The present embodiment also provides an oxygen sensor obtained by encapsulating the sensor element provided in the present embodiment. The inventor of the present invention compares the oxygen sensor manufactured by co-firing the electrodes with the oxygen sensor provided in this embodiment in terms of the amount of platinum used, the stability of the oxygen sensor, and the voltage jump frequency of the oxygen sensor through a large number of experiments, and further demonstrates the advantages of the oxygen sensor provided in this embodiment.
Test 1: and testing the dosage of the metal platinum and the stability of the oxygen sensor.
Comparative example:
the inner electrode and the outer electrode of the sensing element are prepared according to the traditional co-firing electrode process, oxygen sensor samples 1 to 6 are prepared by adopting the same packaging technology, the co-firing electrodes are used for the inner catalytic electrode part and the outer catalytic electrode part of the 6 sample oxygen sensors, and the consumption of the metal platinum of the inner catalytic electrode part and the outer catalytic electrode part is 0.01 g. The 6 sample oxygen sensors were tested at around 350 degrees by the following method:
the lambda value of the simulated exhaust gas was switched between 0.97 and 1.03. The output of the sensor is referred to as a high voltage when lambda is 0.97, and a low voltage when lambda is 1.03. The time for the voltage to jump from 600mV to 300mV is called T2, and the time for the voltage to jump from 300mV to 600mV is called T4. The test data for the 6 products are shown in the following table:
comparative example High Voltage (mV) Low Voltage (mV) T2(mS) T4(mS)

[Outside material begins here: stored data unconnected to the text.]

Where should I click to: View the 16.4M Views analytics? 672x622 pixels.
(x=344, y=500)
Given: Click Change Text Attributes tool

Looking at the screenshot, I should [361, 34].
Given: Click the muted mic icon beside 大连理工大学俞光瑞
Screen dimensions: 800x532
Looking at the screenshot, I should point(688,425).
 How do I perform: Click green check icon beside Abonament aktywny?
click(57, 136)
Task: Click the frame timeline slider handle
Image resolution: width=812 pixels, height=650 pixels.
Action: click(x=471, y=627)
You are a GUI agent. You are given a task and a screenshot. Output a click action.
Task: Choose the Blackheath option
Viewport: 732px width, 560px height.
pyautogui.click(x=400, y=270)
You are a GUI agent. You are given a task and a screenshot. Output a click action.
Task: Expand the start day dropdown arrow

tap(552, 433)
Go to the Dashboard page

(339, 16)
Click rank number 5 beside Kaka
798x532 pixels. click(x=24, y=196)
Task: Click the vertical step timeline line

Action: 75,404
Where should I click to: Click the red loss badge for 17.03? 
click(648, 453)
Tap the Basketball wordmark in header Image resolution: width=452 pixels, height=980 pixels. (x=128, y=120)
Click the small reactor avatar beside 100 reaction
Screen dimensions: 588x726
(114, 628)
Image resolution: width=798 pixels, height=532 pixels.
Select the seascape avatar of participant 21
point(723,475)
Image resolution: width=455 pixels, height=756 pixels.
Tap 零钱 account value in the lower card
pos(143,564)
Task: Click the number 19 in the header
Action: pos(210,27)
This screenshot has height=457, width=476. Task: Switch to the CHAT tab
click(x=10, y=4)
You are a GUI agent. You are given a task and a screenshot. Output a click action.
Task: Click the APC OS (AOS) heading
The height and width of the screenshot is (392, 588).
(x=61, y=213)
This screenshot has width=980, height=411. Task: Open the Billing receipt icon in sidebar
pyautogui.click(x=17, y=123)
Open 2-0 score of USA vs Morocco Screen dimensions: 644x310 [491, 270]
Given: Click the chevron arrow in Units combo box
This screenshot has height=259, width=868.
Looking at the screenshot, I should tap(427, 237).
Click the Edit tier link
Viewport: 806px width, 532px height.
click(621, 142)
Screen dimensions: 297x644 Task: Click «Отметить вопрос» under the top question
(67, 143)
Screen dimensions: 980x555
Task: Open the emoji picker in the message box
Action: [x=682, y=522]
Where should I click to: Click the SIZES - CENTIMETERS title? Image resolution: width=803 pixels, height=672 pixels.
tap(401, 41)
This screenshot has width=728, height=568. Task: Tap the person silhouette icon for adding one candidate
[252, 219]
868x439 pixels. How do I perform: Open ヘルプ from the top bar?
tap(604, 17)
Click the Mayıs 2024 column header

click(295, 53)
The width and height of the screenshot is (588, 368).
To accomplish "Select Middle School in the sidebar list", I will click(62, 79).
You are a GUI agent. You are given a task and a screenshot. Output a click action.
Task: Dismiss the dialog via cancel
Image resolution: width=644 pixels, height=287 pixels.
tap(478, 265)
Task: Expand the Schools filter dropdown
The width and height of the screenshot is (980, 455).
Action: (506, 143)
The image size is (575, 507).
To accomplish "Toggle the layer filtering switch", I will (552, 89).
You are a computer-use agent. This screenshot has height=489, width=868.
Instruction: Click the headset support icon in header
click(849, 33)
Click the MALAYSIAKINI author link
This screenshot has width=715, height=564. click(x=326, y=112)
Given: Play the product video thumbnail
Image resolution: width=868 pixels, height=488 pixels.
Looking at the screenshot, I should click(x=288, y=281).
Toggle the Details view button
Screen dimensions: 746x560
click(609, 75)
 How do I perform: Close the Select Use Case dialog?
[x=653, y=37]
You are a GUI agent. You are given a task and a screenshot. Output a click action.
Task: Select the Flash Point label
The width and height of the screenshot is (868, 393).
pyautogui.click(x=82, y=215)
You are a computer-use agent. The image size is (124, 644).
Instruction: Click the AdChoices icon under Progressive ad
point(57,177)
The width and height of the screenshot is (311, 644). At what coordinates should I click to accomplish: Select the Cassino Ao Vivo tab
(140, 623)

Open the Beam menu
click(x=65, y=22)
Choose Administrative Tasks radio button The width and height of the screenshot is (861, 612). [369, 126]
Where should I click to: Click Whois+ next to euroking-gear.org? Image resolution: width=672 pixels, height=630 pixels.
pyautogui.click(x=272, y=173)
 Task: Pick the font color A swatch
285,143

Sample 1 867.4 52.87 259.2 126.9
Sample 2 837.64 61.65 352.2 84.2
Sample 3 853.36 60.73 246.5 97.3
Sample No. 4 875.11 52.34 160.7 128.1
Sample No. 5 857.26 66.53 268.4 89.1
Sample No. 6 844.44 52.49 355.5 102.1
Mean value of 855.9 57.8 273.8 104.6
Maximum value 875.1 66.5 355.5 128.1
Minimum value 837.6 52.3 160.7 84.2
TABLE 2
It can be seen from the above table that the dispersion of the high voltage and T2 is relatively large. The high voltage dispersion is large, that is, the signal characteristic dispersion of the product is large, which easily causes the deviation of emission control. Large T2 variation, i.e., unstable product sensitivity, can also cause emissions control to drift.
Example (b):
the inner electrode of the sensing element is still prepared by adopting a co-firing electrode process, the outer electrode is prepared by adopting the preparation method of the novel ceramic catalytic electrode provided in the first embodiment, samples 1 to 6 are obtained according to the same packaging mode with the comparative example, the dosage of the metal platinum of the inner catalytic electrode part of the 6 oxygen sensors is 0.01g, the loading amount of the metal platinum of the outer catalytic electrode part is 0.002g, the thickness of the outer catalytic electrode part is 0.3mm, and the length of the outer catalytic electrode part is 5 mm.
The test was carried out under the same test conditions and test methods as the comparative examples, and the following data were obtained:
examples High Voltage (mV) Low Voltage (mV) T2(mS) T4(mS)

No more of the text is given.